These days, the same cannot be said of human visitors to Antarctica. The men of the Heroic Age of Antarctic Exploration had more than their fair share of hardship, too, but today’s experience is literally a polar opposite. Standards in this highly specialised sphere of tourism have risen steeply in the last decade – once the domain of converted naval vessels and antique Soviet spy ships, the fleet today is far newer and greener. Wi-Fi and hot tubs are now common features; helicopters were once big news, but now it’s submersibles.
Despite all this, the continent remains a genuinely adventurous destination, a rare chance to experience what the explorer Sir Douglas Mawson described as ‘a rapturous wonder, the rare thrill of unreality’1.
For the first time in a few years, a passenger-carrying icebreaker is sailing, allowing its passengers to push further into what were once unimaginable realms. Ponant’s Le Commandant Charcot is currently in the middle of its first full Antarctic season, the highlights of which are two trips that are, even by the lofty standards of the continent, epic. Their ship, which uses a potentially industry-changing hybrid electric drive with liquefied natural gas, will navigate from the tip of South America, down to the Antarctic Peninsula, then push on to the Antarctic Circle. This is the point where most tourist ships must turn back, but the Charcot will delve deeper, into the Bellingshausen, then Ross seas, before crossing the date line and finally looping north, eventually docking in New Zealand one extraordinary month later.
Several times over the course of these 30-day journeys it will almost certainly be the most remote vessel on the planet. It will also be the most luxurious ship in Antarctica, an expedition cruise ship capable of reaching extraordinary latitudes while serving menus designed by the darling of the Michelin Guide, Alain Ducasse.

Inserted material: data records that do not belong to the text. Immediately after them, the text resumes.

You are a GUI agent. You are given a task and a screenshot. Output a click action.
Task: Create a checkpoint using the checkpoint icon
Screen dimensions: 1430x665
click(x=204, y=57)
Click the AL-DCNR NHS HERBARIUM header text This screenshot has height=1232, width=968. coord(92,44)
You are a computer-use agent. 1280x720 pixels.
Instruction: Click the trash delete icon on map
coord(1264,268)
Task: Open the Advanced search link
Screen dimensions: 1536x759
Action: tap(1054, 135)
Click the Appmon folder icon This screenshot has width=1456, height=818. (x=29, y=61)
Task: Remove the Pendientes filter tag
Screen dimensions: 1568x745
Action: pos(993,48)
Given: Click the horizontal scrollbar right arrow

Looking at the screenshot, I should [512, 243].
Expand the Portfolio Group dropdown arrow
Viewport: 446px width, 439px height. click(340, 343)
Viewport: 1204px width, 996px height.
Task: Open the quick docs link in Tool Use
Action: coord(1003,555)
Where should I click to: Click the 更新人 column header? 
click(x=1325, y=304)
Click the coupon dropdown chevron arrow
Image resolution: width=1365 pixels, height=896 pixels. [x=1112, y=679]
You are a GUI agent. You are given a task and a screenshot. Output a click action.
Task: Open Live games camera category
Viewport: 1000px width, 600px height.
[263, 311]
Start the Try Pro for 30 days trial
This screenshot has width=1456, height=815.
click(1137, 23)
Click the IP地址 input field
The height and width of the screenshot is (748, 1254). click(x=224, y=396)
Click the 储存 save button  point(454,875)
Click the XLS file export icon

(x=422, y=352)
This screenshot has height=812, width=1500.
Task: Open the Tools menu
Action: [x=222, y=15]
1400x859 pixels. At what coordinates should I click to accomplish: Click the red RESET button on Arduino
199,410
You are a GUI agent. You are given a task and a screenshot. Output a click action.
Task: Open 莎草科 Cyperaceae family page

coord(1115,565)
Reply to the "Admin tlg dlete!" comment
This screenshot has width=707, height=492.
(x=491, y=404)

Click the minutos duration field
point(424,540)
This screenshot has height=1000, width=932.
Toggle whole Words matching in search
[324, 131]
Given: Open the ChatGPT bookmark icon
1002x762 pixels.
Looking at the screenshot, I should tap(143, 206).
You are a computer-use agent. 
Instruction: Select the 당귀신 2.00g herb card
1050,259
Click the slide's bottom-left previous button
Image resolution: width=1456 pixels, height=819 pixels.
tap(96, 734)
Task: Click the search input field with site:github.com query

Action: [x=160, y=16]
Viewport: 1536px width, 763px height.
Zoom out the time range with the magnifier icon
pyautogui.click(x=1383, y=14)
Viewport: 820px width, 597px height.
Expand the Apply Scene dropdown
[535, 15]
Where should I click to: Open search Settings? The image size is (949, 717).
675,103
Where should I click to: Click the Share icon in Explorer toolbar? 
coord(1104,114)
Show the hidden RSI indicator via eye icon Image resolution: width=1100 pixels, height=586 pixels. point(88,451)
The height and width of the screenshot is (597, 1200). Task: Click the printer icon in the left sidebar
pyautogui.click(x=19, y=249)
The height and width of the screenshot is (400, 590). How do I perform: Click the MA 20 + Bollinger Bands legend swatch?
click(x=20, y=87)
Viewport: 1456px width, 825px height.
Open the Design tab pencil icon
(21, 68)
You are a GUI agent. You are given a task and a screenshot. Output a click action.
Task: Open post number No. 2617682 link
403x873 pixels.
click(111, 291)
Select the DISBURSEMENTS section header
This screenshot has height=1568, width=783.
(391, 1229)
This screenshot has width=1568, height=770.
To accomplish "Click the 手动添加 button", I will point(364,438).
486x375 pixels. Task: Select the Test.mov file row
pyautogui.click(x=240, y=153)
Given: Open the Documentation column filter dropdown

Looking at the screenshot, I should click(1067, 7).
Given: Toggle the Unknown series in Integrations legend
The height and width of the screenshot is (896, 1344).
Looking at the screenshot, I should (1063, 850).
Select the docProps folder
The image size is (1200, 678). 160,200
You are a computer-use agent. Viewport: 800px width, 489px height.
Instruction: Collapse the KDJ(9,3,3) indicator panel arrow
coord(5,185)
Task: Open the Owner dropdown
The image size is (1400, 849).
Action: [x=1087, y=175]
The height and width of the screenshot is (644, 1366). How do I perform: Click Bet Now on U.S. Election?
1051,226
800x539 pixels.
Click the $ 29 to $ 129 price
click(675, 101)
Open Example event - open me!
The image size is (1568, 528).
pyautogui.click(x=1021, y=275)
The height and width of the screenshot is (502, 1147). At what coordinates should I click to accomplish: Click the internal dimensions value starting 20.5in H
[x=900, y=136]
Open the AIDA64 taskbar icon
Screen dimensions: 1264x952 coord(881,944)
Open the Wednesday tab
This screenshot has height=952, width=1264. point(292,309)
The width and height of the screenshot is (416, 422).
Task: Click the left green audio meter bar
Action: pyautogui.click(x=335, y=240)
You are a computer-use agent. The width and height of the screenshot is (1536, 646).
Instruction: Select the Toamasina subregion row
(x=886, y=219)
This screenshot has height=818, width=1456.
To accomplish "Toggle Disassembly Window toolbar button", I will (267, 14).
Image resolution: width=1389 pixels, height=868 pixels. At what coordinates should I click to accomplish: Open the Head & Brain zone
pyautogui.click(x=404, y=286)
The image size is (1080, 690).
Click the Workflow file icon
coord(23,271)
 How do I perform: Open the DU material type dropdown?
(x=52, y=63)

For all the comfort, there’s also a philosophy of contributing to wider Antarctic understanding during the voyages. Already in its early career, the ship has been used to clear ice for the British Antarctic Survey’s RRS Sir David Attenborough.
Not by accident, Ponant has named its ship after one of France’s most successful Antarctic figures. Jean-Baptiste Charcot’s name perhaps does not ring through history in the same manner as Amundsen, Scott or Shackleton, but that is partly because his two expeditions (1904-1907 and 1908-1910) passed without much of the drama endured by his nominal rivals.
While other expeditions were stalked by madness, starvation, and death, Charcot’s were remarkable chiefly for their successes. Some of the surviving images from those missions give a sense of their relative comfort, none more so than one of Ernest Gourdon and Paul Pleneau celebrating Bastille Day in 1904. The men are not gnawing on penguins, nor are their clothes in rags. Rather they are sitting on wicker chairs, the geologist Gourdon reading a newspaper, photographer Pleneau with pipe in hand, looking passingly irritated by his own camera. On the table between them sits a bottle of Mumm champagne.
The men were travelling for science and glory, and in a way modern Antarctic visitors do the same. Most modern ships now offer citizen science programmes through which their passengers can gather scientific data on everything from the abundance of whales to concentrations of phytoplankton. Some of it is simply observing from a distance, while other experiments require the collection and analysis of ocean water. Le Commandant Charcot pushes this further with a whole scientific lab aboard, which is often a workspace for PhD students as well as guests. Research and comfort together – the French leader after whom the ship is named would surely have approved. “In the South we are certain to succeed, for very little exploration has been done,” he wrote in the build-up into one of his long trips to the end of the world. “We have only to get there to achieve something great and fine.”2
Antarctic tourism has come roaring back after a pandemic-enforced slowdown, and while flying has grown in popularity, those looking to follow in the mighty wakes of the continent’s heroes still prefer to sail. Yet, regardless of how a person chooses to travel to Antarctica now, they will spot other ships amid ‘that sweep of savage splendour’. The most exclusive place on Earth is getting busier.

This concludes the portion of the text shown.